### Extracted text
Intermediate

Knowledge Graphs

Knowledge graphs represent information as interconnected entities and relationships, enabling AI systems to reason about connections that keyword search would never reveal.

What Is a Knowledge Graph?

A knowledge graph is a structured representation of real-world entities (people, documents, concepts, projects) and the relationships between them. Unlike flat databases or document stores, knowledge graphs capture:

  • Entities: Named things with properties (e.g., "Project Alpha", type: project, status: active)
  • Relationships: Typed connections between entities (e.g., "Alice" —MANAGES→ "Project Alpha")
  • Context: Metadata about when, how, and why connections exist
💡
Think of it this way: A document search finds pages that mention "Alice." A knowledge graph tells you that Alice manages Project Alpha, reports to Bob, is an expert in machine learning, and authored the Q3 architecture proposal.

AI-Powered Entity Extraction

LLMs excel at extracting structured entities and relationships from unstructured text. Here is a practical approach:

Python
import anthropic

client = anthropic.Anthropic()

def extract_entities(text):
    response = client.messages.create(
        model="claude-sonnet-4-20250514",
        max_tokens=2048,
        messages=[{"role": "user", "content": f"""
Extract entities and relationships from this text.
Return JSON with 'entities' and 'relationships' arrays.

Text: {text}
"""}]
    )
    return json.loads(response.content[0].text)

Graph Database Options

DatabaseTypeBest ForQuery Language
Neo4jProperty GraphComplex traversals, enterpriseCypher
Amazon NeptuneProperty + RDFAWS-native, managedGremlin / SPARQL
ArangoDBMulti-modelGraph + document combinedAQL
MemgraphProperty GraphReal-time, streaming dataCypher

Building a Knowledge Graph Pipeline

  1. Ingest Documents

    Collect documents from all sources: wikis, Confluence, Notion, Slack exports, email archives, meeting transcripts.

### Information supplied

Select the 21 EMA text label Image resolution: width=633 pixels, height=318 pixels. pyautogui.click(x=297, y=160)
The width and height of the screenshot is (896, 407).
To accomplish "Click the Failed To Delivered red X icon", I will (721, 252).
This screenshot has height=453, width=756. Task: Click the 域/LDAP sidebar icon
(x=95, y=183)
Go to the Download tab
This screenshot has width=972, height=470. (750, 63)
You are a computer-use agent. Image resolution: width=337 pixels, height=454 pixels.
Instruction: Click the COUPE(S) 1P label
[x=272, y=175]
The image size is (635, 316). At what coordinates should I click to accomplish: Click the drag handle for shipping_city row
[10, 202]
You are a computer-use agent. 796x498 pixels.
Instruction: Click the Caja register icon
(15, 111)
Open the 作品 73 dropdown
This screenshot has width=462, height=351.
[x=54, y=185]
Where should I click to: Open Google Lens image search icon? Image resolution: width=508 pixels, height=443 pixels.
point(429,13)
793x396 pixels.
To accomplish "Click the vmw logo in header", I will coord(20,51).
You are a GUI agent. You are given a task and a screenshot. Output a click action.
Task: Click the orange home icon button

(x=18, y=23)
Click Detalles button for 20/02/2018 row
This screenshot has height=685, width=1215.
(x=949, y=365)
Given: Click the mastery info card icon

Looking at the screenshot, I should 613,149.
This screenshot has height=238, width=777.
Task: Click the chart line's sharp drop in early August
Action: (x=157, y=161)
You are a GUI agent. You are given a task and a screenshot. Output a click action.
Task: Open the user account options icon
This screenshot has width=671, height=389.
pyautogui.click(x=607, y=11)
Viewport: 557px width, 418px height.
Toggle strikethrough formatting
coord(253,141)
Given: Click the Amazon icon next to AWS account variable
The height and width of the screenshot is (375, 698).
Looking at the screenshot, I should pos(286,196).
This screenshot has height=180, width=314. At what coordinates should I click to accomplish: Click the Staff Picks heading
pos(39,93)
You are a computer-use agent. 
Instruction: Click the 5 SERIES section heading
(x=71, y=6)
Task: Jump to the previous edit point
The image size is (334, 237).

### Activities
[1] In the knowledge graphs text, why does a knowledge graph reveal more about Alice than a document search does? Answer in one to three sentences.
[2] According to the knowledge graphs text, what three things do knowledge graphs capture that flat databases and document stores do not?
[3] Carry on the knowledge graphs text from where it stops.
The records play no part in this work.

### Written responses
[1] A document search only finds pages that mention "Alice." A knowledge graph records her typed relationships to other entities. It can tell you that she manages Project Alpha, reports to Bob, is an expert in machine learning, and authored the Q3 architecture proposal.

[2] Entities, relationships, and context.

[3]
  2. Extract Entities

    Use LLMs to identify people, projects, technologies, decisions, and other relevant entities from each document.

  3. Identify Relationships

    Extract connections between entities: who works on what, which decisions affect which projects, what depends on what.

  4. Resolve & Deduplicate

    Merge references to the same entity (e.g., "ML team", "machine learning group", "the ML folks" are the same entity).

  5. Store & Index

    Load the graph into a graph database with proper indexing for fast traversal queries.

  6. Query & Explore

    Use graph queries and LLM-powered natural language interfaces to explore the knowledge graph.

Querying with Natural Language

Combine knowledge graphs with LLMs to enable natural language queries:

Cypher (Neo4j)
// User asks: "Who are the experts on microservices?"
// LLM generates Cypher:
MATCH (p:Person)-[:EXPERT_IN]->(t:Topic {name: "microservices"})
RETURN p.name, p.team, p.email
ORDER BY p.expertise_score DESC

Knowledge Graph + RAG

Knowledge graphs enhance RAG by providing structured context alongside document retrieval. Instead of just finding relevant text chunks, you can traverse the graph to find related entities, decisions, and context that enrich the LLM's answer.

GraphRAG pattern: First retrieve relevant graph nodes, then use the graph context plus retrieved documents as context for the LLM. This produces more connected, contextual answers than document-only RAG.